Manukorihi hapū chairperson Patsy Bodger told the committee the land was illegally confiscated following the Taranaki land wars of the 1860s.
In her written submission, Ms Bodger said the Waitara hapū - Manukorihi and Otaraua - had waited 150 years for the land to be given back, to no avail.
"Although in 1927 the Sim Commission report on the Waitara lands recommended that the land be returned to hapū and in 2003 the New Plymouth District Council offered that the lands be returned. We are still waiting."
Ms Bodger said the 2014 Te Ātiawa treaty settlement had been a lost opportunity.
The iwi was offered the land for $23m to come out of its $70m settlement with the Crown. It declined.
"Te Ātiawa Iwi Authority chose to take the money. Manukorihi and Otaraua hapū withdrew from the claim process as our cultural redress for the return of the Waitara lands was ignored. We continue to wait," said Ms Bodger.
She rejected the bill and said the bottom line was that the land should be returned.
"If the land is not returned it will only perpetuate the grievance that exists to this today and our tamariki and mokopuna will be left to continue the challenge to have the stolen lands returned.
"We want our lands back so that our whānau and our community can start healing and build towards a positive future."
Committee chair Chester Borrows warned submitters it did not have the power to give the land back.

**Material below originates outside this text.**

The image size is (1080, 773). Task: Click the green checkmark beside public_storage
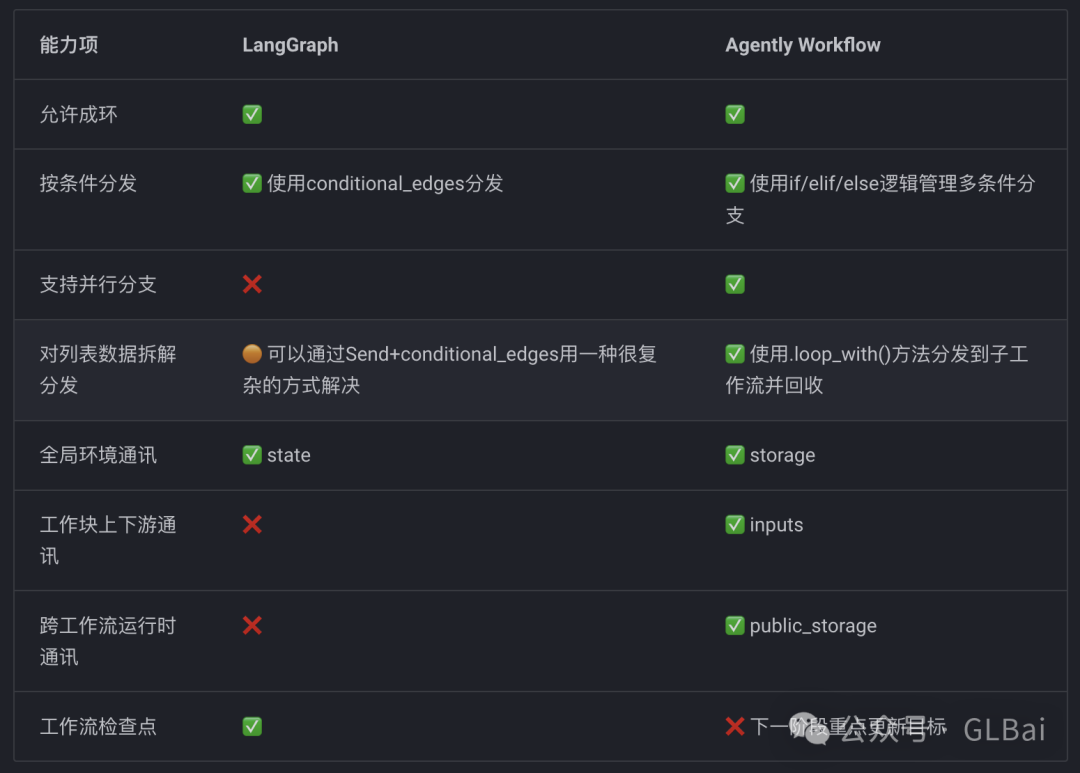pos(735,626)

"We can recommend the bill go through as it is, go through with amendments or recommend it be rejected," he said.
Peter Moeahu, who was part of the team that negotiated Te Ātiawa's settlement, was in no doubt what to do in that case and asked the committee "to kill the bill".
Mr Moeahu said Te Ātiawa had not agreed not to take the land back as part of the settlement as the council pointed out in its submission.
"We agreed not to spend $23 million of our settlement to buy back land that was stolen from us in the first place."
Mr Moeahu said the bill was morally unjust, just as those were who had drawn it.
Not everybody who spoke today was against the bill however.
Waitara leaseholder Andrew Larsen told the committee the aspirations of the leaseholders needed to be considered too.
He supported the bill.
"The leasehold lands are holding back Waitara. This bill provides a window of opportunity to freehold those leases," he said.
In a revised submission to the select committee made on Wednesday, the New Plymouth District Council and Taranaki Regional Council outlined their position on what would happen if the bill was not enacted.
"If the bill does not succeed, then the alternative is the status quo ... not enacting this bill will result in leaseholders continuing to rent with no right to freehold."
The submission said that Te Ātiawa would not receive Waitara endowment land at no cost, that the council would continue to administer the leases and accumulate rent while the Waitara community would miss out on opportunities for investment to benefit the town.
The councils said the bill provided a solution that enabled competing interests to be recognised.
"It provides a contemporary solution to a historic legacy. We believe the bill will result in increased opportunity and prosperity for all residents of Waitara."
The deputy chairman of the Manukorihi hapū, Moana Denness said there was an alternative.
Ms Denness said the law should be changed so the land could be returned to the hapū who would take over control of the leases.
"Don't you trust the hapū to administer the leases?" she asked.